Writers: Scott Lobdell and Dan Slott

Pencils and colours: Steve Buccellato

Inks: Harry Candelario

Letters: Chris Eliopoulos

Editor: Suzanne Gaffney

Original publication date: August 1993

After a brief sojourn lost in a temporal wave, we’re back and ready to talk you through Excalibur #68, “Facades”—a comic that maybe shoulda stayed lost in a temporal wave. But I’’s not all grim ‘n’ gritty griping and mourning the loss of more than one character we used to love. We also have lots of fun talking 90s tropes and reboots and transmedia transformations with comics & games scholar and all-around Gotham expert Dr. Kalervo Sinervo

On origins:

“For all its company man propaganda, Les Daniels’ Five Fabulous Decades of Marvel book had a lot to do with getting me interested in studying comics. I learned that comics have creators and a history—that they’re social objects.” -Kalervo

On what-might-have-beens:

“Captain Britain was supposed to star in a new comic alongside other British heroes, part of a planned resurgence of Marvel UK. It didn’t happen, and no one bothered to rewrite Excalibur to account for it. Which shows you how much respect this title was getting at the time.” -Andrew

On tonal inconsistency:

“This feels like a major break from the tone and themes of other Excalibur comics I’d read. A book that used to be all about family has family members missing… A book that was about Britain has dropped their British superhero… A book that was about humor or at least hope is nothing but brooding and grimacing.” -Kalervo

On the Feron of it all:

“If I read a comic and the most sympathetic character is Feron—something has gone horribly wrong.” -Mav

On chararacterization:

“Nightcrawler is this character who has every reason to be mad at the world, but instead he’s like—no, f*ck that, I’m going to swashbuckle. But this guy, in this book, is #NotMyNightcrawler.” -Kalervo

On emotional crises:

“Kurt has clearly been through some big emotional crisis to arrive where he is in this issue, but it’s all off panel. Writers are allowed to change characterization, but if you don’t show how or why the character got there, it’s simply bad writing.” -Anna

On anti-climaxes:

“The overriding thing that frustrates me about this issue is that every character beat or interesting thing that you’d like to see happen—it goes in the opposite direction.” -Anna

On the 90s-ification of Excalibur:

“You talked in the last episode about Davis going out with an ironic salute to the 90s. And now here’s this cover, which is as 90s as it gets. Cleavage up front. Everyone is angry. Kurt has a jacket. The men bulge with muscles while their waists have shrunk.” -Kalervo

Want more Kalervo Sinervo?

Want more Kalervo Sinervo?

You can find him on Twitter (@kalervideo) and at the Technoculture, Art and Games (TAG) Institute at Concordia University!

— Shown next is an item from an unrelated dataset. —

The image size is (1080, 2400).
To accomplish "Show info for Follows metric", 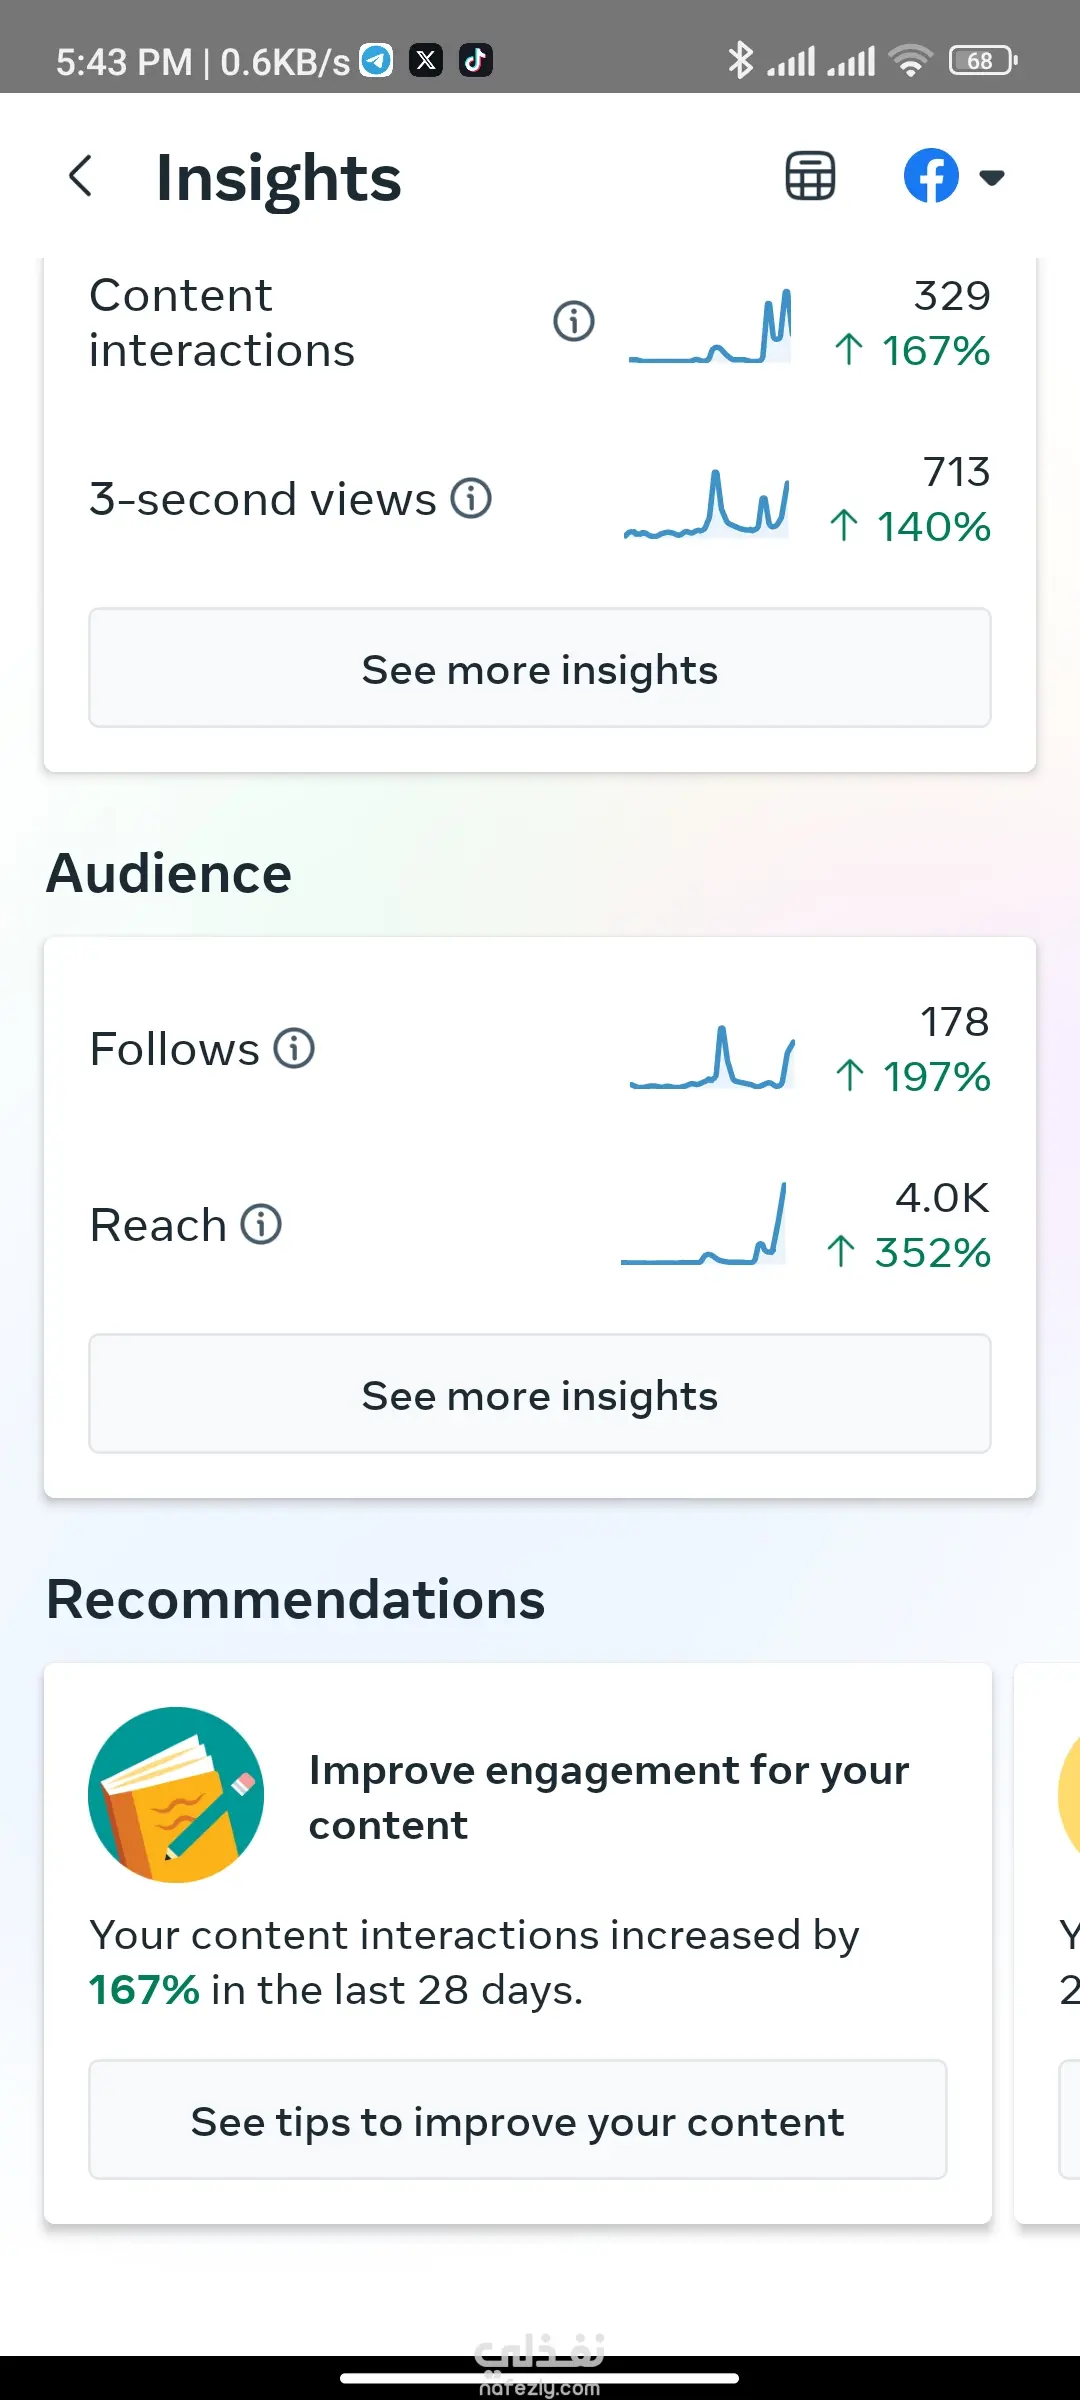I will 295,1048.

Plus! Check out the totally rad “acafanzine” on Wizard magazine that Kalervo made along with Anna and Dr. Benjamin Woo – part of a longer ongoing research project on the cultural history of Wizard!

And as usual: 

You can find Anna on Twitter (@peppard_anna) and at Sequential Scholars (@seqscholars). 

You can find Andrew on Twitter (@ClaremontRun) and at Sequential Scholars.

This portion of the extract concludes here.